### [Source document]
=== Begin Enclosure ===

Flu season is almost here, so you’re probably wondering when to get the flu shot. For the young and old, this easily contagious illness is much more than a mere inconvenience. The Centers for Disease Control estimates that between 2012 and 2013, some 56,000 U.S. residents died from flu-associated illnesses. But that shouldn’t cause you to barricade yourself inside until spring reappears. Getting the flu shot early and practicing some basic daily hygiene techniques can help you avoid the flu this year.
When to Get the Flu Shot
What Is the Flu?
Most people have suffered through influenza (the flu) at least once in their lifetime, but not everyone understands the symptoms and potential severity of the flu. As the Mayo Clinic explains, “Influenza is a viral infection that attacks your respiratory system.” That includes your nose, throat, and lungs. Symptoms include fever, chills, muscle aches, cough, congestion, runny nose, headaches, and fatigue. The illness shouldn’t be confused with its cousin, the stomach flu. Symptoms of the stomach flu include diarrhea and vomiting.
While the flu can definitely land you in bed for a few days, the illness most often resolves itself. In some instances, however, it can be deadly. According to the Mayo Clinic, certain populations are at higher risk, including children younger than 5 and adults over the age of 65. Residents at nursing homes and long-term care facilities also have a higher risk of developing complications after developing the flu. Those dealing with chronic illnesses including asthma, heart disease, diabetes, kidney disease, and liver disease are also at higher risk. In many cases, complications arise due to a weakened immune system. Be sure to consult your doctor if you notice you’re experiencing flu-like symptoms.
When Should I Get Vaccinated?
Wondering when to get the flu shot? According to the Centers for Disease Control, the best way to prevent the flu is to get a vaccine before flu season really begins because it can take almost two weeks for your body to develop the antibodies needed to protect itself against the flu. So when does flu season start? Well, that varies based on where you live. The CDC recommends getting the vaccine by the end of October. If you miss that deadline, you can still get the vaccine throughout flu season, but you will be at a higher risk of contacting the illness.

=== End Enclosure ===

### [Activity list]
**a.** Output the passage of the flu article starting with "Wondering when to get the flu shot?" and going on through "contacting the illness.", copied character for character.
**b.** In the flu article, by when does the CDC recommend getting the flu vaccine?

### [Data]
=== Begin Enclosure ===

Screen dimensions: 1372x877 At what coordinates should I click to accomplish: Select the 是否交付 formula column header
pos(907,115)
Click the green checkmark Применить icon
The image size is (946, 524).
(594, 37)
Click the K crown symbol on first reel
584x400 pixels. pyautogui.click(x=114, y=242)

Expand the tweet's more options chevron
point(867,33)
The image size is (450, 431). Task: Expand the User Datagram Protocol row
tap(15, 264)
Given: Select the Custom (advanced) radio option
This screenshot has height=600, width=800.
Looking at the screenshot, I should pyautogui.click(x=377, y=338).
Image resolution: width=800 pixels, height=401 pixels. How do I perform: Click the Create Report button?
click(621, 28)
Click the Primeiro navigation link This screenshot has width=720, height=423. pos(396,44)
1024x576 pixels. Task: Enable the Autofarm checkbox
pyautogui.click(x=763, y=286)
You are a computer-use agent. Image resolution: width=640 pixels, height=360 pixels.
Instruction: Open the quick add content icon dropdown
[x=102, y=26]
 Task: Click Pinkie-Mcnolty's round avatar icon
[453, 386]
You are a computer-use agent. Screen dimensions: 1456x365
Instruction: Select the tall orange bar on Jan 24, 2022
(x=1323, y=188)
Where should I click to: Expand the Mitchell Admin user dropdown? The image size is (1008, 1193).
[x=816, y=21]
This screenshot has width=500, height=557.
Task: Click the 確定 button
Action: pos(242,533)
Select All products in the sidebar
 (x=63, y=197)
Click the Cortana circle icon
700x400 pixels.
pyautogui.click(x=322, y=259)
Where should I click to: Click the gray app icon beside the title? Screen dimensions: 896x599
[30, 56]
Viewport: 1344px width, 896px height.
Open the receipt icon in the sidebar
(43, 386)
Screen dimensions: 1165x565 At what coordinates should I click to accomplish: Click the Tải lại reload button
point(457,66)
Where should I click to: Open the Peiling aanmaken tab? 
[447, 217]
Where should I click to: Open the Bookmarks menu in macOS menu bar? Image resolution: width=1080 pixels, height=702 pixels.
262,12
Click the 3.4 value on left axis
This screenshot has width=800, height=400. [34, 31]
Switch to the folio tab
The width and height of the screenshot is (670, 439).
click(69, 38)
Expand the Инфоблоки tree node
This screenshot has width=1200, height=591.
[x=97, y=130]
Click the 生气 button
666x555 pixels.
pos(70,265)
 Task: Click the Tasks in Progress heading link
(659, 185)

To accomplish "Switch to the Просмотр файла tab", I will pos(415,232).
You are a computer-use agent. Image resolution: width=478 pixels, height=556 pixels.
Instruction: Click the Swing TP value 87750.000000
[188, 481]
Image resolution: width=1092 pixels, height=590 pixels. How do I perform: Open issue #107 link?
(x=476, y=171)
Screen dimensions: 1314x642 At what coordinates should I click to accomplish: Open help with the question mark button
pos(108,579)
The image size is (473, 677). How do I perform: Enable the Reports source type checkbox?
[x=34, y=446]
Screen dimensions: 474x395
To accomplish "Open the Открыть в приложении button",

=== End Enclosure ===

### [Responses per task]
**a.**
Wondering when to get the flu shot? According to the Centers for Disease Control, the best way to prevent the flu is to get a vaccine before flu season really begins because it can take almost two weeks for your body to develop the antibodies needed to protect itself against the flu. So when does flu season start? Well, that varies based on where you live. The CDC recommends getting the vaccine by the end of October. If you miss that deadline, you can still get the vaccine throughout flu season, but you will be at a higher risk of contacting the illness.

**b.** By the end of October.